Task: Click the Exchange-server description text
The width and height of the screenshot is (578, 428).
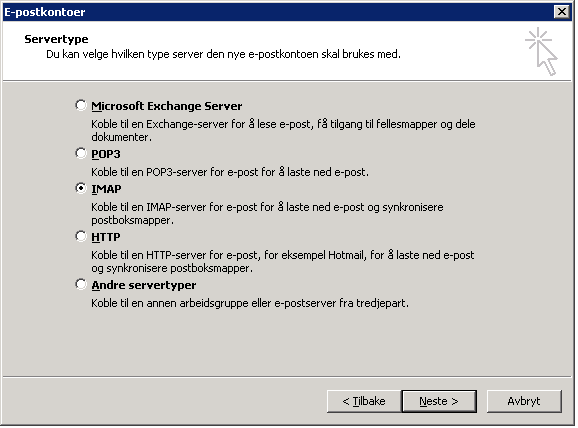Action: click(283, 131)
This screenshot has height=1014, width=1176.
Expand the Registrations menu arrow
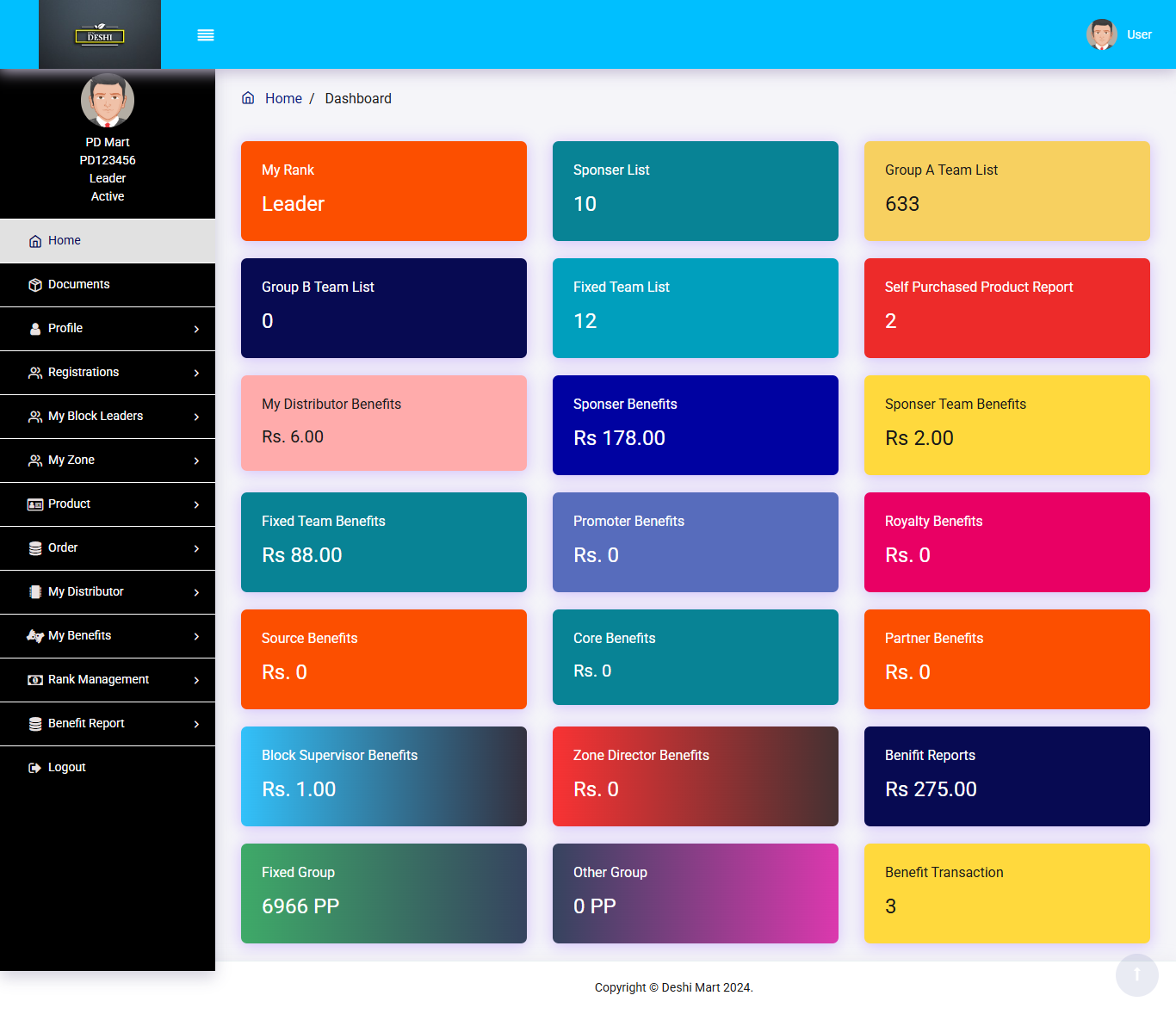coord(196,373)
---
Directions for this task:
Each line from the one holding "This screenshot has height=1014, width=1176." through the end of the listing is to be output exactly, both ends included, with no other lines and the pictures left out.

Answer below:
This screenshot has height=1014, width=1176.
Expand the Registrations menu arrow
coord(196,373)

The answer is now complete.